Anyone who loved Annie Proulx’s “Shipping News” will know her as a versatile writer of novels, short stories and non-fiction.
“Bird Cloud” is her first non-fiction in more than 20 years. The title refers to the cloud in the shape of a bird that hung over a piece of property in the wilds of Wyoming that Proulx fell in love with and knew she had to buy. This book is the account of her acquiring 640 acres of Wyoming wetlands and prairie as well as 400-foot cliffs that plunged down to the North Platte River. It also tells us a lot about Proulx herself, the adventures that led to her stories, the constant moving, setting up house, having three sons and, in this book, hoping to find that elusive perfect spot to write, with room for thousands of books, guests, and writing tables.
Her chapters give a rich picture of the wild life all around her, the bird life: she sees pelicans, bald eagles, golden eagles, great blue herons, ravens, blue birds,harriers, kestrels, all of which she watches closely for days on end. There is a chapter on the elk, deer and antelope that remind her of the British hunters who discovered the wealth of game in the New World and greedily killed “eighteen stags in ten days’ stalking” and “easily obtained our limit of 800 brace of grouse and blackgame” – finally destroying the game in certain areas.
She tells of the Indian tribes that went back in time and even finds traces of their implements on her land. She writes: “Running through everything these people thought or knew, like the vast root systems of grasses that extend deep beneath the surface, were spiritual filaments that guided behaviour and nourished rich mythologies.”
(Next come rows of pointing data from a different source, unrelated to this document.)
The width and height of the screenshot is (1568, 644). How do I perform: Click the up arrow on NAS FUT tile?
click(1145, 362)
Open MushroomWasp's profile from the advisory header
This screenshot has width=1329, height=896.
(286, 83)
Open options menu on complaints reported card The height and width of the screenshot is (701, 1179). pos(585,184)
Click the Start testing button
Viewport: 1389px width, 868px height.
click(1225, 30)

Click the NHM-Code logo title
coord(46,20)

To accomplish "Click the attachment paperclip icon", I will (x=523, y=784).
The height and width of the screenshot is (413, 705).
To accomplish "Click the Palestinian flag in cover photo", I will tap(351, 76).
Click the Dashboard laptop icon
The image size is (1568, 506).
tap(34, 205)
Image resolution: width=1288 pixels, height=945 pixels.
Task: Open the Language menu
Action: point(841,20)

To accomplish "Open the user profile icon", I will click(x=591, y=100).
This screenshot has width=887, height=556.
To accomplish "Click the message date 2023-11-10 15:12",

She also gives some of her own background, interesting to Canadians as her ancestors came from Normandy to Quebec with records of one ,Jean Proulx ,marrying in Quebec City in l673. But this is mainly the story of challenges in building a house in the wild and stormy country that even Annie Proulx admits may not be the perfect house when winter completely closes down her road of entry. A brave, candid, book.